Vegetable Stock Concentrate

Since becoming intolerant to wheat, corn and soy, I've had increasing difficulty finding a stock concentrate which doesn't contain any of these. While I understand the move to replace chemical thickeners with cornflour, it leaves me with a problem.

While I could make a traditional vegetable or meat stock and freeze it, I have limited space in my freezer and rely heavily on stock concentrates for soups and flavor in other recipes. Thankfully, I was able to use the power of the interwebs to find out that you can make vegetable stock concentrate at home.

I was originally looking for a recipe which would give me a powder, but after some reading I realized that a gloop would be easier to obtain and no more trouble to keep.
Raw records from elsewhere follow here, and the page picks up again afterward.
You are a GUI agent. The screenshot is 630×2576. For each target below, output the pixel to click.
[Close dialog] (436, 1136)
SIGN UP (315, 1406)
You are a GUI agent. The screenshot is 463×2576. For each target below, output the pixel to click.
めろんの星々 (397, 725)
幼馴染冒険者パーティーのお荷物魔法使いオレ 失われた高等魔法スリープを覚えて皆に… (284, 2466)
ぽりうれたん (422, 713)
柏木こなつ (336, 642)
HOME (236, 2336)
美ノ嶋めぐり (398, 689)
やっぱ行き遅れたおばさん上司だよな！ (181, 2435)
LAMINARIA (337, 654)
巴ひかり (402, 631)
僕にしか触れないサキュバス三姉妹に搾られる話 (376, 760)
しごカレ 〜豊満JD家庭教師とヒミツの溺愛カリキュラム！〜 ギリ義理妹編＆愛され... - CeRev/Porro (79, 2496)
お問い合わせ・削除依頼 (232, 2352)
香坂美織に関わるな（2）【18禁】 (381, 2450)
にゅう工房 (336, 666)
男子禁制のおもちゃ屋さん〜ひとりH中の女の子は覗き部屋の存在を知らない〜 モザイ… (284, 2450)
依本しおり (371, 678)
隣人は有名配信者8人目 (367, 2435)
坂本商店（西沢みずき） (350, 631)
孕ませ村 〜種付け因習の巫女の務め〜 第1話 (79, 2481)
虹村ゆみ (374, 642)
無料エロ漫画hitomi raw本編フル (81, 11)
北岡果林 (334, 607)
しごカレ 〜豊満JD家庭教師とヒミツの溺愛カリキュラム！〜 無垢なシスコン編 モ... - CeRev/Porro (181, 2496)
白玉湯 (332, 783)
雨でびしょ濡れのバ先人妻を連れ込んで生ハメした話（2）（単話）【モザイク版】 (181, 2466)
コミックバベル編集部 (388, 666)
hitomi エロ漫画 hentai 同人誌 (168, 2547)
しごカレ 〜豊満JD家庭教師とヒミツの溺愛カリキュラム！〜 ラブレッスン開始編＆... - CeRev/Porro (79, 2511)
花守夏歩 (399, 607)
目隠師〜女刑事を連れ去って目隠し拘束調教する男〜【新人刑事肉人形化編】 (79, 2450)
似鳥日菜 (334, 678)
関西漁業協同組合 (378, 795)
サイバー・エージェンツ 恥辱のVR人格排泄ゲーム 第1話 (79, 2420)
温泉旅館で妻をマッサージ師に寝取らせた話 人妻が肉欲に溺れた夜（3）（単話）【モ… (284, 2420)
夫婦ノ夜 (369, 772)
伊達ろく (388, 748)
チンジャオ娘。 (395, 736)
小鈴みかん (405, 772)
Many of the recipes assume you have a thermomix, and it would doubtless be easier if I did. However, it is still perfectly possible to make stock concentrate with the aid of a food processor and a saucepan.

The theory behind this is that more surface area gives you more flavour. The finer you chop your vegetables, the more surface area you are exposing to the cooking process. This also works well for putting vegetables in spag bol, for instance: next time grate your carrot, zucchini and mushroom before you add them to the frying pan. It also helps you disguise them from children who have an aversion to vegetable matter :-)

This is loosely based on this recipe.
Ingredients:

Approx 1.25kg of vegetables which could be something like:
  • 1 brown onion
  • 1 bunch parsley, stalks and all
  • 2 cloves garlic
  • 2 tomatoes
  • 2 carrots
  • 1 turnip
  • 200g mushrooms
  • 170g celery stalk
Plus
  • 1 glug olive oil
  • 125g salt
Preparation:

  1. Chop onion roughly.
  2. Squish garlic in a garlic squisher or chop roughly
  3. Peel and de-seed tomatoes.
  4. Put prepared onion, garlic and tomatoes with parsley in food processor with a blade and chop.
  5. Peel carrots and turnip if they look dirty enough. Cut to a size that will fit through the feed tube of your food processor.
  6. Clean mushrooms if they are especially dirty.
  7. Destring celery
  8. Put carrots, turnip, mushrooms and celery through a course grating attachment. Yes, bits will get stuck. This is fine. If you don't have a grating attachment on you food processor, you can do this all just by chopping with the blade although it does make the most unholy racket.

Cooking:

  1. Heat oil in a saucepan, hot but not smoking.
  2. Add everything to the saucepan (it doesn't seem to matter if you add salt now or later).
  3. Cook over medium heat, stirring occasionally, for 30 mins or so, until everything looks cooked. Nothing should be in the least bit crunchy.
  4. Take off heat and cool a little.
  5. Put through the food processor with the blade until you get a browny-green gloop. Gloop colour will vary with ingredients.
  6. Store in a glass or plastic container in your fridge, avoid metal containers due to the salt content.


Use approx 1 heaped tsp per 500ml water, remembering that it is about 10% salt.